[指示 A]: 尾張藩のリストラについての本文抜粋によると、家老たちのリストラに待ったをかけた藩主は誰か。
[指示 B]: 尾張藩のリストラについての本文抜粋と次の各文が合うかどうか、「はい」か「いいえ」で答え、決め手となる本文の言葉をそのまま引用すること。(i) 家老たちは倹約のためにリストラを断行した。(ii) 藩でリストラがされる時には、上級武士が真っ先に狙われた。(iii) 藩の軍陣では、足軽が人垣をつくって上級武士を内側で守った。
[指示 C]: 尾張藩のリストラについての本文抜粋を、最後の一文のあとから書き継ぐこと。

═════ 本文抜粋

一己を安くせむとて、
数千の人を損ずるは
不仁の甚だしきなり
◇ 江戸時代の藩にも
リストラの話はあった。
藩でリストラがされる時には
立場の弱い「一代限り」の足軽が
真っ先に狙われた。
そもそも藩の軍陣では
足軽は鉄砲の弾よけでもあった。
足軽が人垣をつくり、
上級武士はその内側で守られる。
尾張藩でもそうであった。
◇ 1 7 0 0年ごろ、
家老たちが倹約のため
リストラを断行した。
しかし、江戸時代の藩主は
幼児から仁の政治を教え込まれている。
このリストラに
藩主徳川吉通が待ったをかけた。
人を壮年の時だけ使い、
年老いて解雇すれば、
生活も難儀する。
老足軽には妻子もいる。
おのれひとりの安泰のため
足軽家族を犠牲にするのは不仁。
冒頭の言葉で戒めた。
◇「身分の上と下とは
敷居の鴨居に同じ、
国家を共に支える。

══════════
═════ データ部分

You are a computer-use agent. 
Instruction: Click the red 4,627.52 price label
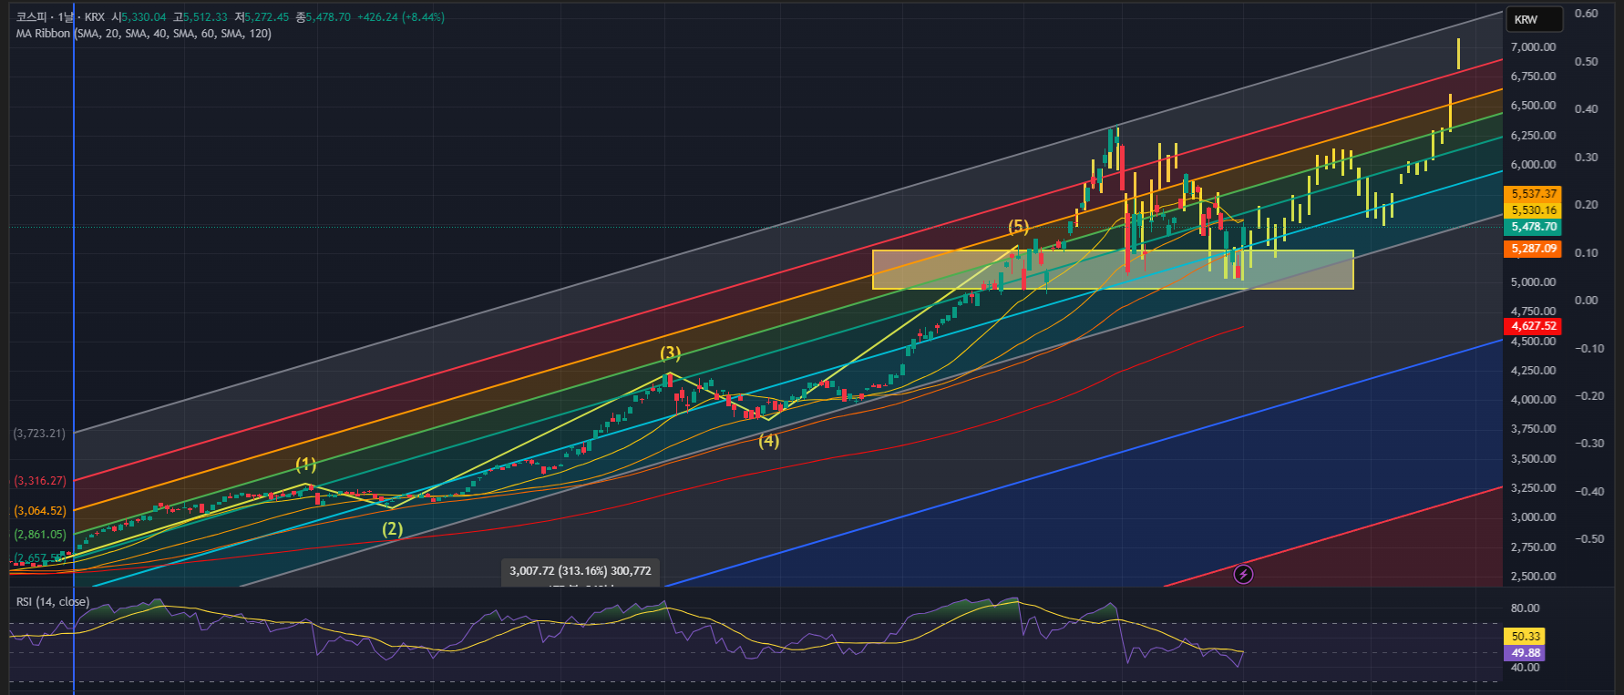(x=1534, y=326)
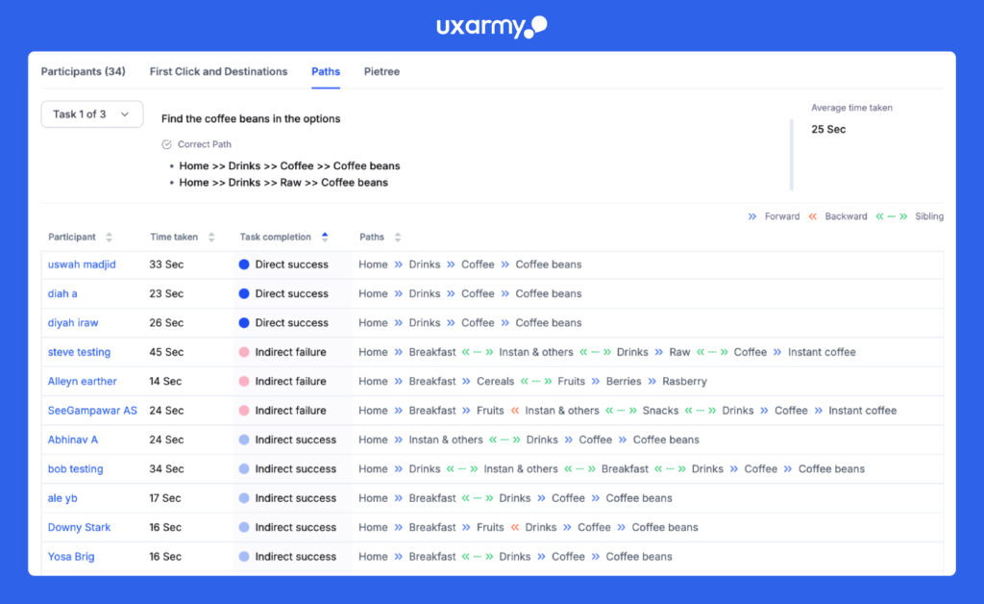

══════════

[解答 A]: 徳川吉通

[解答 B]:
(i) はい。「家老たちが倹約のためリストラを断行した」
(ii) いいえ。「足軽が真っ先に狙われた」
(iii) はい。「足軽が人垣をつくり、上級武士はその内側で守られる」

[解答 C]:
鴨居は上にありて
その痛み少なくし、
敷居は下に在って働き
よく物にあたること限りなし。
下のものが痛みを受ける
仕組みだから、
上に立つ者がこれを
救わなければならない」
そういって、重臣たちに
足軽200人の解雇撤回を求めた。
◇ この藩主の言葉に
重臣たちも落涙した。
当時の尾張藩には
その余力があった。
しかし、組織の中には
末端扱いされる人がいて、
敷居のように踏みつけにされる
悲しみは、たしかに今もある。
300年前の殿様の叫びが
心に突き刺さる。
<今日の名言>
・リストラで妻より料理うまくなる
・左遷だぞ妻よよろこベクビではない
第24回サラリーマン川柳
*リストラも料理の修行ができると思えば
これまた楽し。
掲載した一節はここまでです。